→ Directions
Look through the entries below and report every line that has "will".

→ Listed entries

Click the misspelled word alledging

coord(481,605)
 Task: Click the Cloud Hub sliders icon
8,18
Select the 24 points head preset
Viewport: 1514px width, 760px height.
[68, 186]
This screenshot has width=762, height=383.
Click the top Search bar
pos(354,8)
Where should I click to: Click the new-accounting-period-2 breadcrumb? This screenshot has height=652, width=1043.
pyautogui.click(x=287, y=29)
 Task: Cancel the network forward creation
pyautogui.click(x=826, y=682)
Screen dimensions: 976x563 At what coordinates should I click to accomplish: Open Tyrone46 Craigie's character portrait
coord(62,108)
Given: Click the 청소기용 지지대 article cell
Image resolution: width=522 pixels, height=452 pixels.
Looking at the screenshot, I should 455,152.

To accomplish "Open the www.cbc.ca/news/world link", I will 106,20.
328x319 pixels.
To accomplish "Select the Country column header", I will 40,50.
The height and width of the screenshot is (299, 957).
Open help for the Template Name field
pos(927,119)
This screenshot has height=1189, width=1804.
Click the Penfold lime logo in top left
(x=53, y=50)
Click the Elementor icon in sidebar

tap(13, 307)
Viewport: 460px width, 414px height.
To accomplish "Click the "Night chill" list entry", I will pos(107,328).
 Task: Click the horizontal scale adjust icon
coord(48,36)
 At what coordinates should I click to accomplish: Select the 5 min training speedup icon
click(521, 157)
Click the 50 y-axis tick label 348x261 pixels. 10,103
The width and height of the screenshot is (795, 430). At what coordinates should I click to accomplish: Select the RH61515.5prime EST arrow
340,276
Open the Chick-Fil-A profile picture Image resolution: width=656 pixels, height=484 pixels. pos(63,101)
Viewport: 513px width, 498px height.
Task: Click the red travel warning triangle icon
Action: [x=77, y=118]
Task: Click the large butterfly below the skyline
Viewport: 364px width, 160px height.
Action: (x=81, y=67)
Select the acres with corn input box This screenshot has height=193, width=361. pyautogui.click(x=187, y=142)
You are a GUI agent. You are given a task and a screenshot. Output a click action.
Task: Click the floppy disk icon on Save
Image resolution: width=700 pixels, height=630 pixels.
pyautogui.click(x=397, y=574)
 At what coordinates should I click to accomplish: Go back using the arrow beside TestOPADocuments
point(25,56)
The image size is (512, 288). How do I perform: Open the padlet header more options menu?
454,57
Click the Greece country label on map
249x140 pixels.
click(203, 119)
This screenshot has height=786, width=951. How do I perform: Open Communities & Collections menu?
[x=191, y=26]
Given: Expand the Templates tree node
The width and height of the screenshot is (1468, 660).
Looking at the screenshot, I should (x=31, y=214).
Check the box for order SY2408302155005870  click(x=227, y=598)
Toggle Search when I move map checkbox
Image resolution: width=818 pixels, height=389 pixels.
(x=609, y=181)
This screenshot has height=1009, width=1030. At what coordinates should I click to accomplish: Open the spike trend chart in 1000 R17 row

→ Answer box
To accomplish "Open the www.cbc.ca/news/world link", I will 106,20.
To accomplish "Select the Country column header", I will 40,50.
To accomplish "Click the "Night chill" list entry", I will pos(107,328).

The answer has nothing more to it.